**Activity:**
Your output consists solely of the lines from the one that contains "937x590 pixels." to the end of the material, each reproduced exactly; pictures do not belong in it.
Start of Block
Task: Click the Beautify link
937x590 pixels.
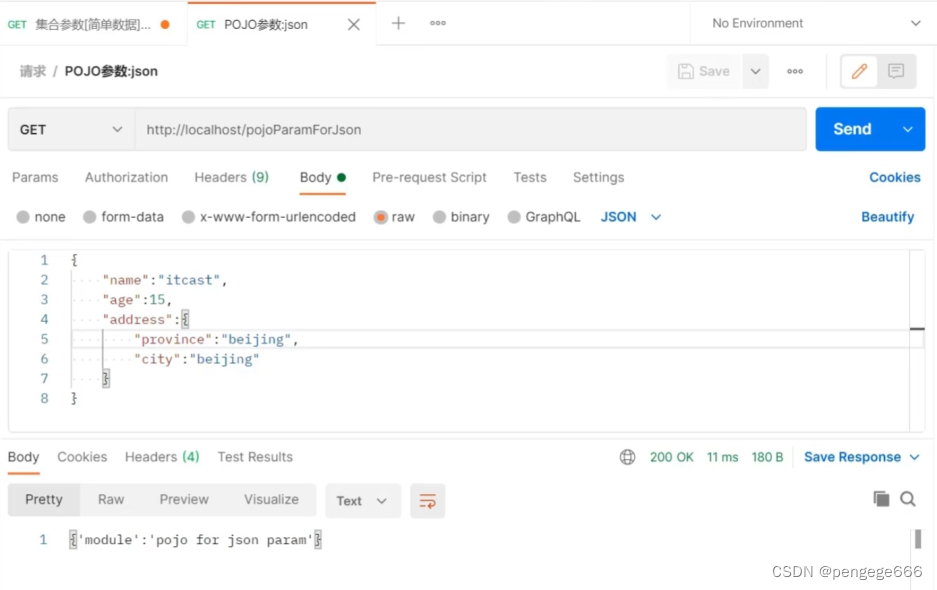Action: pos(887,217)
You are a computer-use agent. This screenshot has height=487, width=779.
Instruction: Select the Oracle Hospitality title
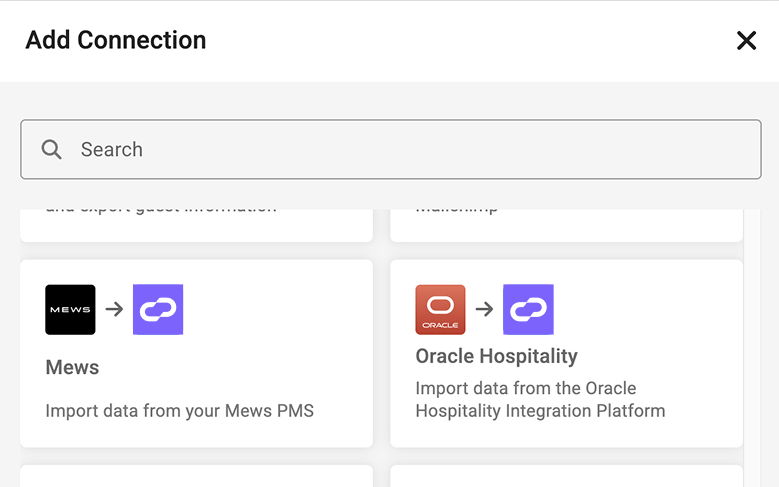(x=496, y=356)
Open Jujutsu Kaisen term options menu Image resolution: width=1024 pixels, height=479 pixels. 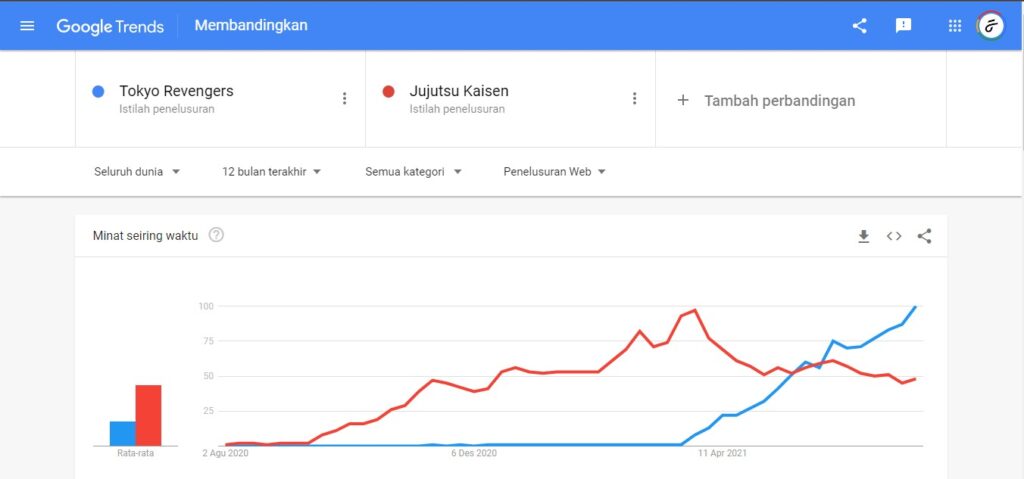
End of Block
**Response for this exercise:**
937x590 pixels.
Action: pos(887,217)
You are a computer-use agent. This screenshot has height=487, width=779.
Instruction: Select the Oracle Hospitality title
(x=496, y=356)
Open Jujutsu Kaisen term options menu Image resolution: width=1024 pixels, height=479 pixels. 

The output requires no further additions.